● WORK INSTRUCTIONS: From the material below, pick out every line that contains the word "dimensions" and copy each one in full.

(Records from a data collection)
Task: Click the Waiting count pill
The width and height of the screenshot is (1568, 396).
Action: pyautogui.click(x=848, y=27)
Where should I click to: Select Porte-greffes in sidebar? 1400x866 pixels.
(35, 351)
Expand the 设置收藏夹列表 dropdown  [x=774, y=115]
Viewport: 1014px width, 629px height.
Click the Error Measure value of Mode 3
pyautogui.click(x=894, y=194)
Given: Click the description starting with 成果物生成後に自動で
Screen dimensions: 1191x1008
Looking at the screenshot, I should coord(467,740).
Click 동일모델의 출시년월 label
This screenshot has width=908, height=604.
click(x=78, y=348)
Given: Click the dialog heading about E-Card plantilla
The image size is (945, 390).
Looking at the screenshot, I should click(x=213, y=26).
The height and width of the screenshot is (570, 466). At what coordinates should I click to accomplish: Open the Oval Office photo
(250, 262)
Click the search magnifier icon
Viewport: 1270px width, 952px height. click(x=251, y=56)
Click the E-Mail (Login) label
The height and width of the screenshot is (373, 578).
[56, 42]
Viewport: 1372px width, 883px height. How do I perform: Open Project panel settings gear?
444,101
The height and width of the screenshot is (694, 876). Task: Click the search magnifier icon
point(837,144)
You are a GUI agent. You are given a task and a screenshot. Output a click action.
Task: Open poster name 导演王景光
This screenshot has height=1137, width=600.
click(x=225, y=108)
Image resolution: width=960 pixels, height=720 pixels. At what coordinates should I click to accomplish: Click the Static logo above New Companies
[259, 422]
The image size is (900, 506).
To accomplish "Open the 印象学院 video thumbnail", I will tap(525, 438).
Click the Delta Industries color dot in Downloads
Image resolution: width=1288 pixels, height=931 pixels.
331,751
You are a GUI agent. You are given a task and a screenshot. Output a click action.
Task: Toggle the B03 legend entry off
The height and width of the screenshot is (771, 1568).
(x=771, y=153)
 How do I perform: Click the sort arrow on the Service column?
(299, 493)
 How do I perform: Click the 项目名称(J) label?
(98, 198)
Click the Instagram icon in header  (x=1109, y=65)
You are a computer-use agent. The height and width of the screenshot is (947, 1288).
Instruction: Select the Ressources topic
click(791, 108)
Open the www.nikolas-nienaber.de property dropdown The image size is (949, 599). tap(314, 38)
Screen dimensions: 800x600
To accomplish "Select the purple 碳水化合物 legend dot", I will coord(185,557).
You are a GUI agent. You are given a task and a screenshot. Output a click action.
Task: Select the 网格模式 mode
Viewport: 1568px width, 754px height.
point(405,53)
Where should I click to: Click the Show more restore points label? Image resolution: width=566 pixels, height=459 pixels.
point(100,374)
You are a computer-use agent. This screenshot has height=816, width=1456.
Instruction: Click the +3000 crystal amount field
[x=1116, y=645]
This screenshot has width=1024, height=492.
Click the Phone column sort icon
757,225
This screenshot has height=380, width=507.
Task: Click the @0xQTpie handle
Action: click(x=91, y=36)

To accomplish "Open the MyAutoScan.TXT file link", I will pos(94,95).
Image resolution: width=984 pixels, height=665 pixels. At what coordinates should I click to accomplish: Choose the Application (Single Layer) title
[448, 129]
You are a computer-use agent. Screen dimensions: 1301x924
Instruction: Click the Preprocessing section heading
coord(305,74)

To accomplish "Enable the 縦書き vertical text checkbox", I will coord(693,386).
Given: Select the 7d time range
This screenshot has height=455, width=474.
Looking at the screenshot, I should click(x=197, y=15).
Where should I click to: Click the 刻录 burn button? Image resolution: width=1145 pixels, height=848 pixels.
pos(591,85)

● RESPONSE TO THE TASK:
Screen dimensions: 1191x1008
Screen dimensions: 800x600
You are a computer-use agent. Screen dimensions: 1301x924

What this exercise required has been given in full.